Profissionais da FHGV participam de oficina e palestras em Dia D de conscientização e combate à sífilis

 In FHGV, Hospital Getúlio Vargas, Notícias

A sífilis é uma Infecção Sexualmente Transmissível (IST) curável transmitida por relação sexual sem preservativo com uma pessoa infectada, ou para a criança durante a gestação ou parto. Para intensificar a conscientização e o combate da doença junto à população, os profissionais de enfermagem do Hospital Municipal Getúlio Vargas (HMGV) participaram de uma oficina sobre a aplicação dos testes rápidos de sífilis e HIV. Além disso, os funcionários do Hospital e das demais unidades administradas pela Fundação Hospitalar Getúlio Vargas puderam assistir palestras a respeito da temática.

De acordo com a apoiadora do Ministério da Saúde (MS) do projeto Sífilis Não, Sandra Lavarda, no ranking nacional, Porto Alegre é o primeiro município no país quando o assunto é essa infecção. Quanto a Sapucaia do Sul, Sandra observa que se encontra na 68ª posição em âmbito nacional. Já em nível estadual, a apoiadora lembra que Sapucaia está na 15ª posição no ranking, ao considerar além da sífilis, as hepatites e o HIV. “A sífilis fica latente durante um período muito grande e as pessoas continuam se contaminando. A gente quer aumentar o número de testagem, principalmente, na população sexualmente ativa para diagnosticar, tratar a doença e fechar o ciclo de reinfecção. Sem o teste rápido, a pessoa não tem como saber se está doente porque os sintomas não aparecem logo. A sífilis tem cura, e o foco maior é a gestante para que seja tratada a tempo e não tenha sífilis congênita transmitida na gestação para o bebê”, afirma Sandra.

Quanto à conscientização, a apoiadora do projeto do MS ressalta a necessidade de mudar a ideia das pessoas que a sífilis é uma doença antiga que não ocorre mais. “Ela voltou, é uma epidemia muito séria pelo desfecho com a sífilis congênita.
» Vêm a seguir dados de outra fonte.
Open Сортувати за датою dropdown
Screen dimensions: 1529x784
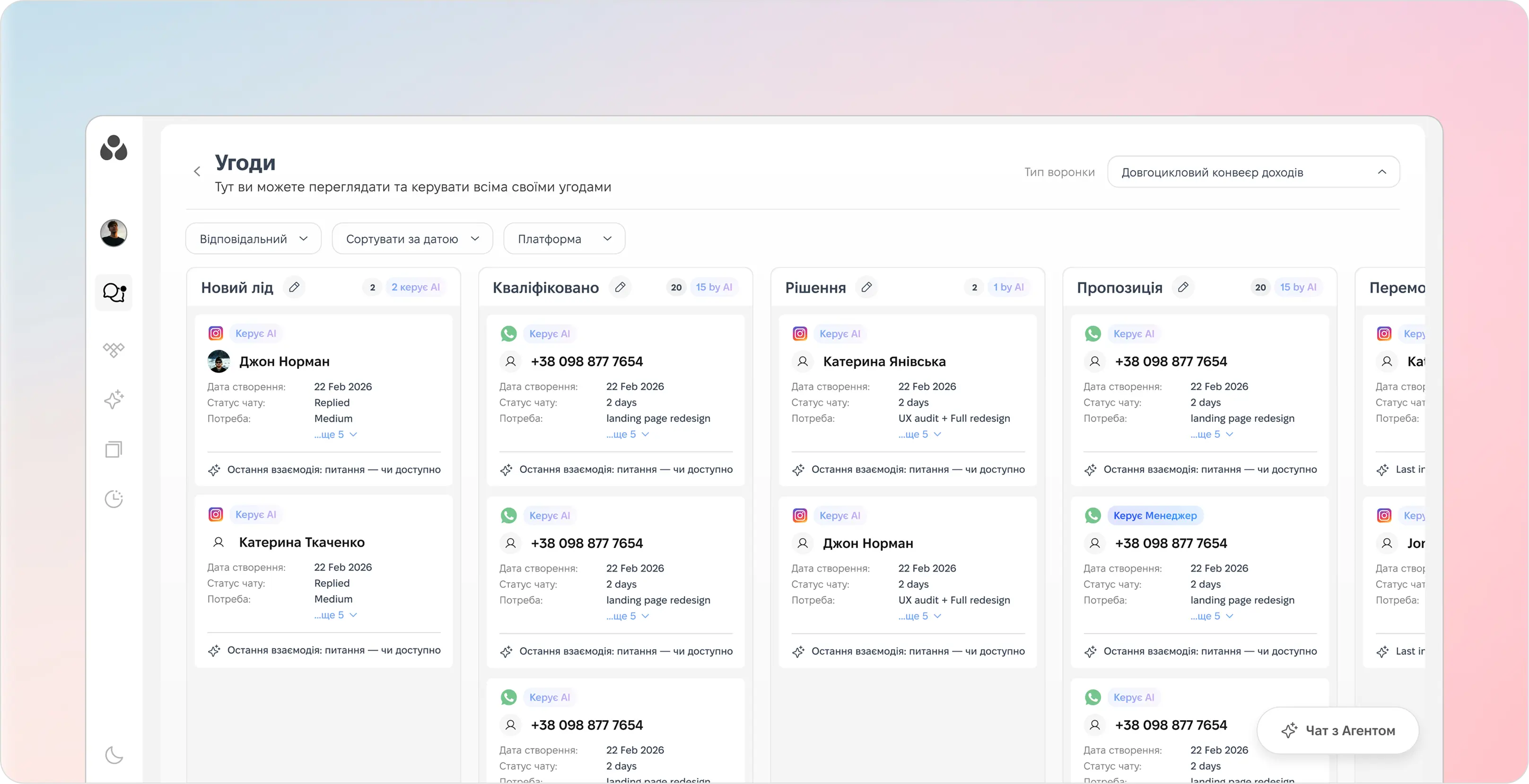tap(412, 239)
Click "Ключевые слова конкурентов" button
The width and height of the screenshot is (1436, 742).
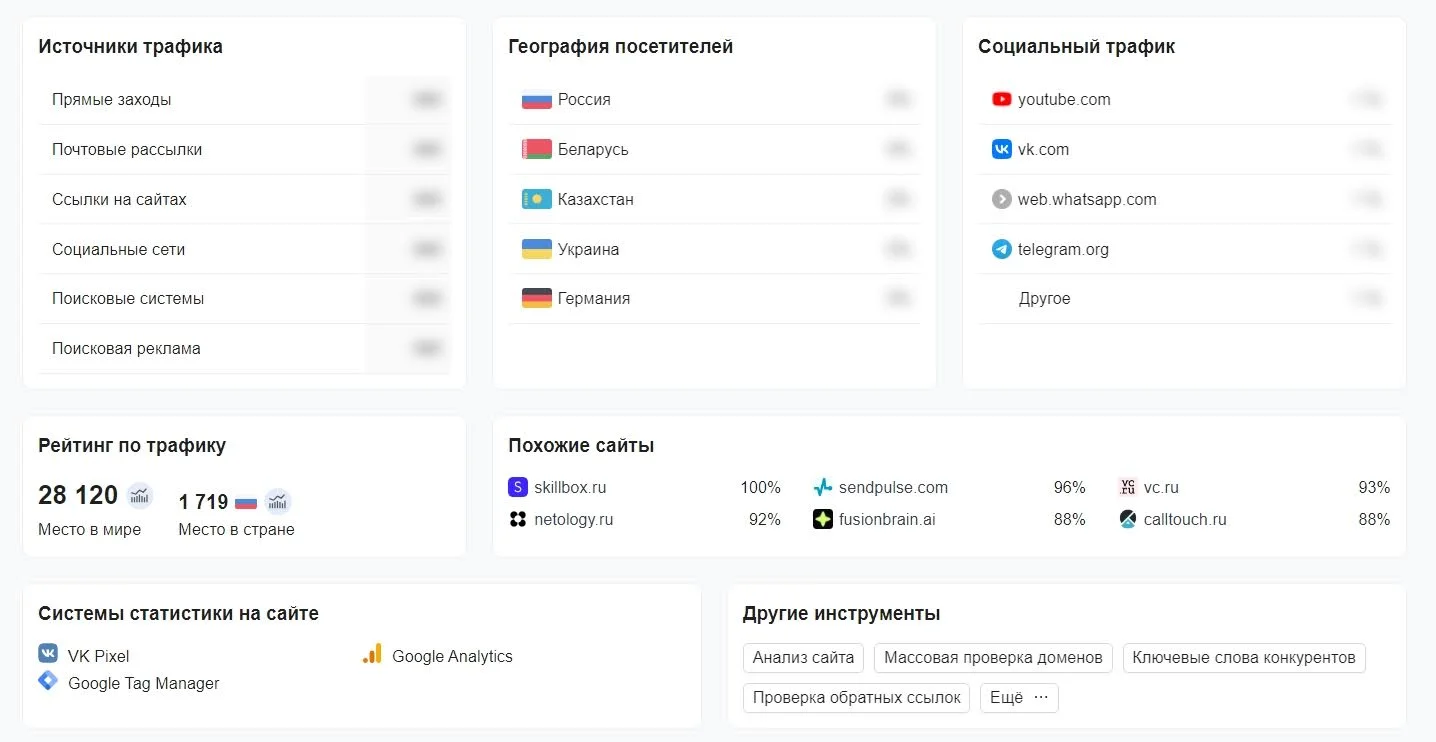(1244, 658)
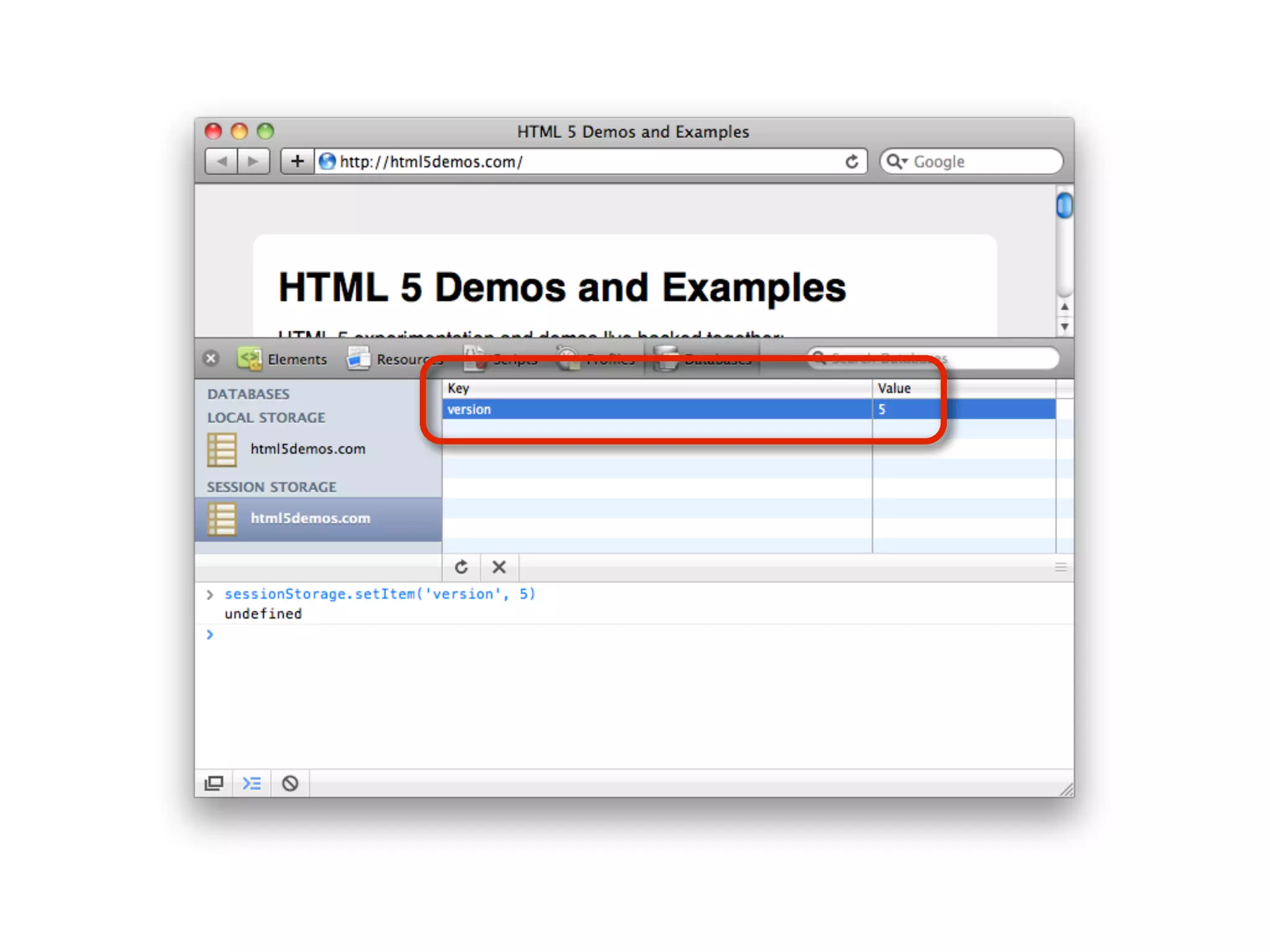Click the add bookmark plus button
This screenshot has height=952, width=1270.
297,162
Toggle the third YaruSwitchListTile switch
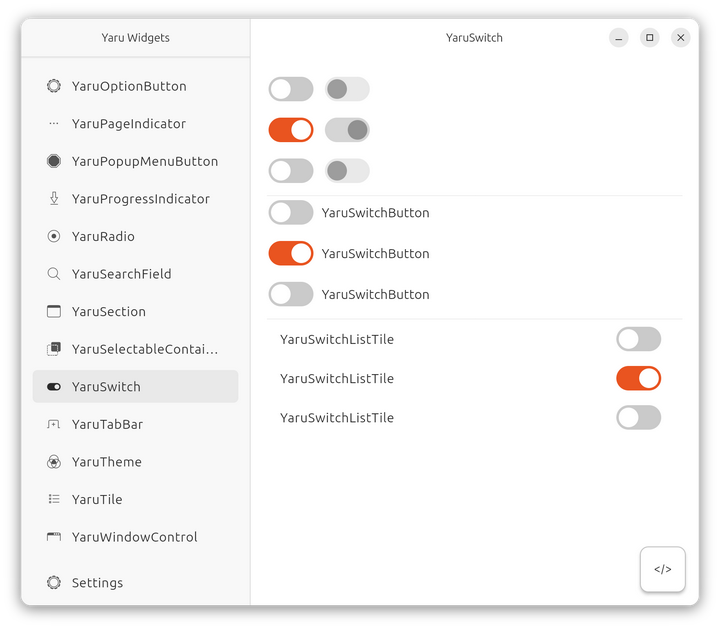Viewport: 720px width, 629px height. tap(639, 417)
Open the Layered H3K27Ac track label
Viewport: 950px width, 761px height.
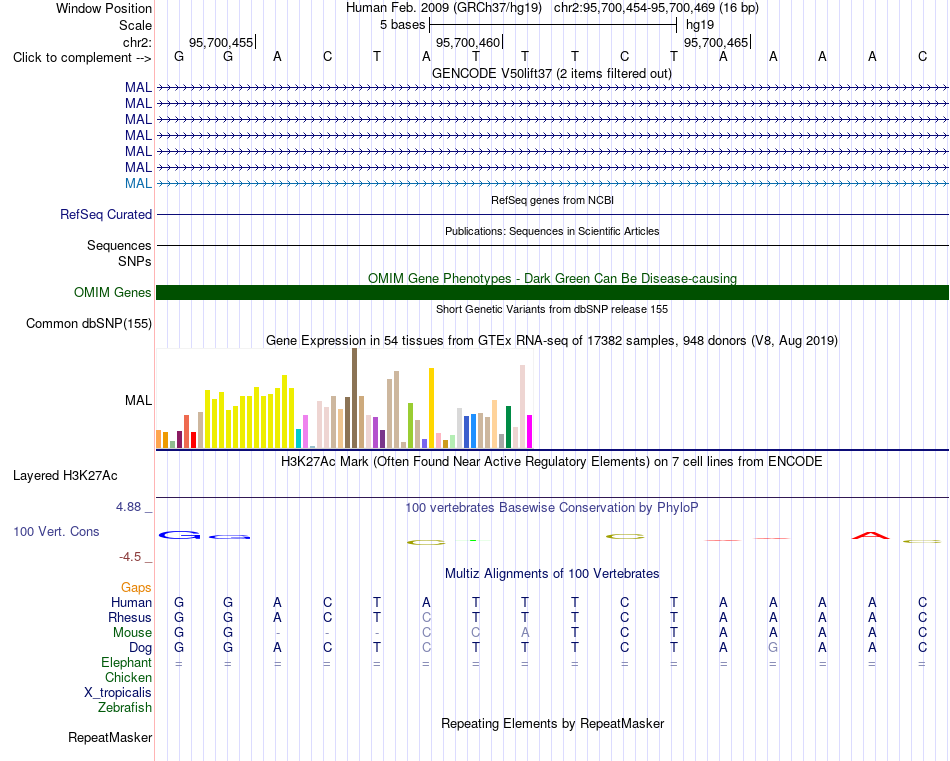(x=65, y=476)
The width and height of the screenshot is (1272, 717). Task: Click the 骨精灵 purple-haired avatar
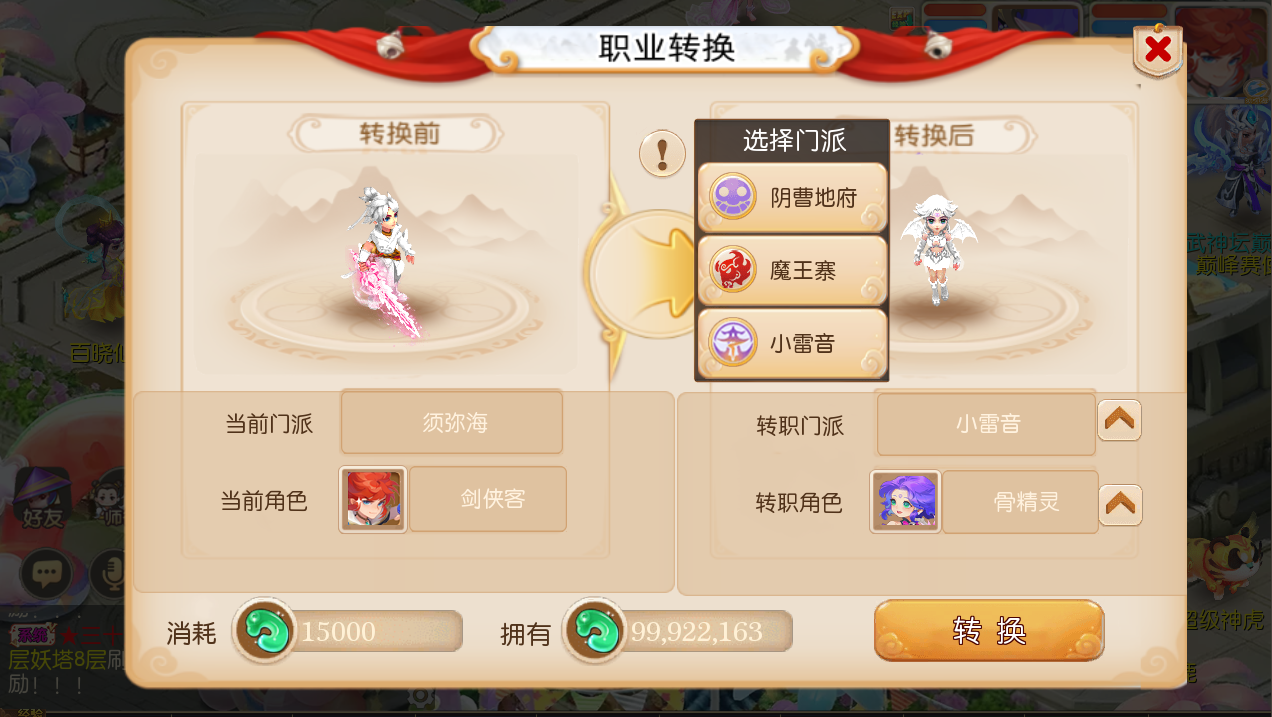point(905,501)
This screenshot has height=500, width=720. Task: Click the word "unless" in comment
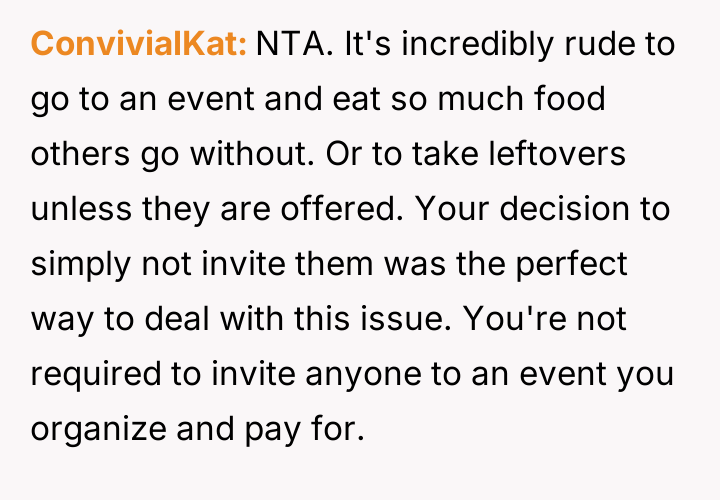75,210
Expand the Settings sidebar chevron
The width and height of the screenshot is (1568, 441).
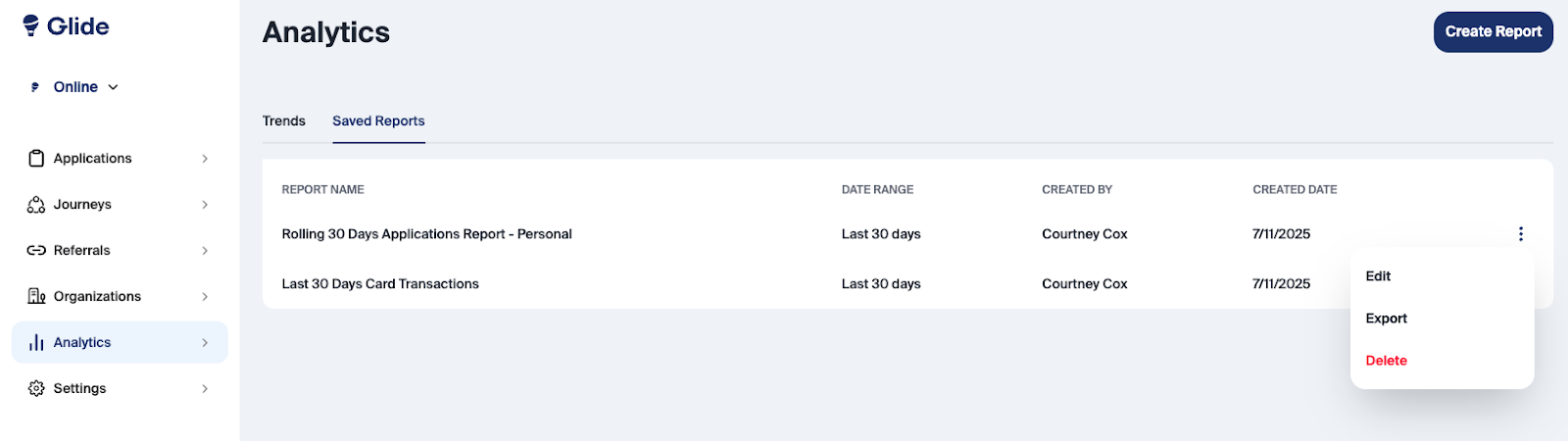point(205,389)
A população deve ficar em alerta porque é uma doença que causa neurosífilis, entre outras intercorrências graves. A pessoa deve ir até uma unidade básica de saúde – UBS – e solicitar o teste que é de livre demanda para detectar sífilis, hepatites e HIV. As UBSs possuem medicação para tratamento. Mesmo que Sapucaia esteja de parabéns por estar fazendo campanhas efetivas e os profissionais estarem envolvidos para atingir as metas, aproveitamos para conscientizar mais a população”, reforça.

Prevenção

A médica da Família e Comunidade Renata Pires Bazzo também participou da palestra na FHGV e reforçou que o trabalho na atenção primária é com a prevenção. “Precisamos reforçar que a sífilis passa por um longo período assintomático e a testagem rápida é a melhor estratégia para identificar a doença. A prevenção é com o uso do preservativo, no entanto, as pessoas têm se colocado em risco não apenas por causa da sífilis, mas para outras ISTs”, enfatiza.

A sífilis apresenta diferentes estágios e entre as classificações sintomáticas estão uma ferida ulcerada e indolor tanto no homem quanto na mulher. “Por uma questão anatômica, o homem consegue identificar melhor a ferida que fica por uma semana e some. Esta é uma grande questão: por ser indolor e sumir, as pessoas não buscam atendimento e a sífilis pode partir para outros estágios com alteração de pele que parece um processo alérgico generalizado, e se não tratada, desenvolve outros problemas como cardíacos, neurológicos, ósseos e má formação e aborto no caso de gestante”, esclarece a médica.

Oficina

A coordenadora da Linha de Cuidado Mamãe, Bebê e Criança do HMGV Ana Monteles explica que a oficina foi feita para capacitar os profissionais de enfermagem do Hospital a respeito da técnica correta de realização do teste e do armazenamento de insumos, entre outras orientações. Segundo ela, toda a gestante que chega em trabalho de parto no HMGV faz teste rápido para sífilis e HIV. A oficina foi promovida pelo Ambulatório de Infectologia da Rede de Sapucaia do Sul ministrada pela enfermeira Rosane Quadros que estava acompanhada pelos técnicos de enfermagem do local.